The evidence presented by APFU is lacking substance in my opinion. Lots of reported hearsay. 2nd and 3rd hand accounts reported by APFU.

I guess time will tell...
 
The only thing I have found that links cattle mutilations and UFOs is that they are both strange occurrences that seemingly have the flavour of non-human intelligence. It's my opinion that shoe-horning the two into each other only weakens an inquiry into one of them. Both are legitimately strange enough on their own. I don't want to deprive anyone of the fun of meta-conspiracies and so forth, but perhaps a serious effort to look into cattle mutilations could have been made before it was painted with he very muddy UFO brush.

If it turns out they are connected then eventually that would be discovered either way. If not, then people will have been barking up the wrong tree.
 
While I am not a historian in the field, I believe Linda Howe first linked mutilations to UFOs, claiming that farmers, ranchers and local law enforcement pointed the finger at UFOs when she first started to investigate the phenomenon.

I personally find it difficult to believe that various government organizations (across multiple countries) are responsible for the mute phenomenon, all the while farmers are wielding rifles at night to take a shot at whatever is destroying their livestock.
 
While I am not a historian in the field, I believe Linda Howe first linked mutilations to UFOs, claiming that farmers, ranchers and local law enforcement pointed the finger at UFOs when she first started to investigate the phenomenon.
Actually, it was Nellie Lewis, the owner of "Snippy the horse"—the first widely publicized unexplained livestock death who forged the link. The headlines that September 1967 featured her quote "flying saucers killed my horse!." Linda is almost singlehandedly responsible for all the subsequent "Aliens musta done it" hyperbole that has shaped pop-cultural thinking about the subject.
 
Actually, it was Nellie Lewis, the owner of "Snippy the horse"—the first widely publicized unexplained livestock death who forged the link. The headlines that September 1967 featured her quote "flying saucers killed my horse!." Linda is almost singlehandedly responsible for all the subsequent "Aliens musta done it" hyperbole that has shaped pop-cultural thinking about the subject.

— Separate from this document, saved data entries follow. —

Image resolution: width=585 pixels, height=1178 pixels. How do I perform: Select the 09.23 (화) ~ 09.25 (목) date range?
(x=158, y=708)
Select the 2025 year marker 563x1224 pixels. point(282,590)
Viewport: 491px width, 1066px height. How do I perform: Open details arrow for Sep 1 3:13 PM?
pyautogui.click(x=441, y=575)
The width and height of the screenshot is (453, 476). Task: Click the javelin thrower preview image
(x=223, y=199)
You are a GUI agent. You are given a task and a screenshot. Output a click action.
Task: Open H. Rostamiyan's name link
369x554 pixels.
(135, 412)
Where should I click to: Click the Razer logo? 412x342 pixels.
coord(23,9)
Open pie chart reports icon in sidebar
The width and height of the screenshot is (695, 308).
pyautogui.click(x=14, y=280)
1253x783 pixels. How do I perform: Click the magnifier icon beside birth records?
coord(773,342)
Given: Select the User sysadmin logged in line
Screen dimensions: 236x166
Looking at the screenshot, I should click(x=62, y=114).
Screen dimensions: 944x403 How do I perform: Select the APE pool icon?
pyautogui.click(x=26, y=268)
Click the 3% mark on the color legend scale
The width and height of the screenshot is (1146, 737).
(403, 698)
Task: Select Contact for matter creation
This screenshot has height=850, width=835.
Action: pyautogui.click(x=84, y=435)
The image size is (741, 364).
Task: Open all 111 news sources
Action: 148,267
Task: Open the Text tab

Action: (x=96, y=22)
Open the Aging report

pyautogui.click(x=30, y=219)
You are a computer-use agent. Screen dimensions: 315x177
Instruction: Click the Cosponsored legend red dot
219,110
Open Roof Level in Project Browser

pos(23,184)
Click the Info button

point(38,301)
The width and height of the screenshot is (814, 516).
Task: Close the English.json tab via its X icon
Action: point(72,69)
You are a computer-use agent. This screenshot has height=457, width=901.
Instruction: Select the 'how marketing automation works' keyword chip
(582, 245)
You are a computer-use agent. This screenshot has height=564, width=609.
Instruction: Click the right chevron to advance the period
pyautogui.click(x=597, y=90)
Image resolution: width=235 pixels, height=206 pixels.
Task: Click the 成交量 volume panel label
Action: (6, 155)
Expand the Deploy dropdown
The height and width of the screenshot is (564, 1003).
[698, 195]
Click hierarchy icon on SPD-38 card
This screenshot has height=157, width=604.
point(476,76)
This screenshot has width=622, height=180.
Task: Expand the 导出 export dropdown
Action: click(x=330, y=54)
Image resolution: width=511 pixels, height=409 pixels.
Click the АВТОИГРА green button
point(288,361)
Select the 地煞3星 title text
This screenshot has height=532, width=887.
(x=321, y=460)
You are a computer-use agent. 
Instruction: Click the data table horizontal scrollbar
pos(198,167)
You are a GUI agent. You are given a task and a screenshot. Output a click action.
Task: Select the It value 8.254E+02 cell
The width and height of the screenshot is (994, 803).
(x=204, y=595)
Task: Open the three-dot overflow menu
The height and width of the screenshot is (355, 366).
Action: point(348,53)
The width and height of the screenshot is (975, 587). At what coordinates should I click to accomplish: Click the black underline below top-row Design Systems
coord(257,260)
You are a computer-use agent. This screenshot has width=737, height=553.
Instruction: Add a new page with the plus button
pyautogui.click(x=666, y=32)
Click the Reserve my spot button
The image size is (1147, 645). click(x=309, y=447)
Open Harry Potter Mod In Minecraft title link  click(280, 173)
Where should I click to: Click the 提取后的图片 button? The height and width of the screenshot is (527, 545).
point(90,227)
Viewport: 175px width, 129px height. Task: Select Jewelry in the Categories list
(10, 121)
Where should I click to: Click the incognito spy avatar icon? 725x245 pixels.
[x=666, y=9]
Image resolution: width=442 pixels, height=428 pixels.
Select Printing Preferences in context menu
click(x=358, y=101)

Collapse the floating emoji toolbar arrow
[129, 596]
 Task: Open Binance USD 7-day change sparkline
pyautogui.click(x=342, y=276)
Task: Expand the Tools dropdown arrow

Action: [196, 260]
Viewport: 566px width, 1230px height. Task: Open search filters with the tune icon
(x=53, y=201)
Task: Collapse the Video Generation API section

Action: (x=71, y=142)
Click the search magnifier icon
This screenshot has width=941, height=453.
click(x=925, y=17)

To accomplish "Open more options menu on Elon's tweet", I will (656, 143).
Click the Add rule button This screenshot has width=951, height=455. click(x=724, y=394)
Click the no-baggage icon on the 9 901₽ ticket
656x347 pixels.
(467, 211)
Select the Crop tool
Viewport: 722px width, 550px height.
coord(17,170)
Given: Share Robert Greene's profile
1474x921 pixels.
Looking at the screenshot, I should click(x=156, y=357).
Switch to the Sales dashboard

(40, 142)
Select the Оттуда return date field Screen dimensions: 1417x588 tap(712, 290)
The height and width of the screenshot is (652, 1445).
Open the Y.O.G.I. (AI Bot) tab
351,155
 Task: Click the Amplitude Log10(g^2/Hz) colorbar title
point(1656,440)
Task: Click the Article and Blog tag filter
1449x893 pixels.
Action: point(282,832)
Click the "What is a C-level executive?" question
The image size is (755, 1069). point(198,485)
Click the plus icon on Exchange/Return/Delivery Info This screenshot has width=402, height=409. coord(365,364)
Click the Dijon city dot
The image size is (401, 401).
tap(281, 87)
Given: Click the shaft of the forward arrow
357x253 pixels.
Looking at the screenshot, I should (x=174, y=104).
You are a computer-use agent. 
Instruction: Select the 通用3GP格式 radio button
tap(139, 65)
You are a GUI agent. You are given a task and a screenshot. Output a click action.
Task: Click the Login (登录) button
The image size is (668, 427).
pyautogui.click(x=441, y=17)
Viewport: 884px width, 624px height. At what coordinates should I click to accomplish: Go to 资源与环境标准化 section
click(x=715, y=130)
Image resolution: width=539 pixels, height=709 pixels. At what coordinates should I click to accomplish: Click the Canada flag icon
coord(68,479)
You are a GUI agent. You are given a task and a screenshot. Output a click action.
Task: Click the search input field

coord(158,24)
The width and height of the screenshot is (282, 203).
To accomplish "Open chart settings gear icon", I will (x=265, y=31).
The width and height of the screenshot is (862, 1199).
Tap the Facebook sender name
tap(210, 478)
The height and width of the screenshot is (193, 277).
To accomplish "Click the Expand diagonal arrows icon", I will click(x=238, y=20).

You implying Nellie Lewis and LMH invented the idea of a UFO-mute link? If so, I disagree. It's ranchers and farmers by the thousand, around the world, who claim they observe UFOs in connection with their cattle being mutilated. They told LMH this in the 1970s/80s (to her initial disbelief) and they still claim this today. They're not influenced by "pop-cultural thinking." It's what they see, and experience. There's a direct link at least with some of these events, if not all.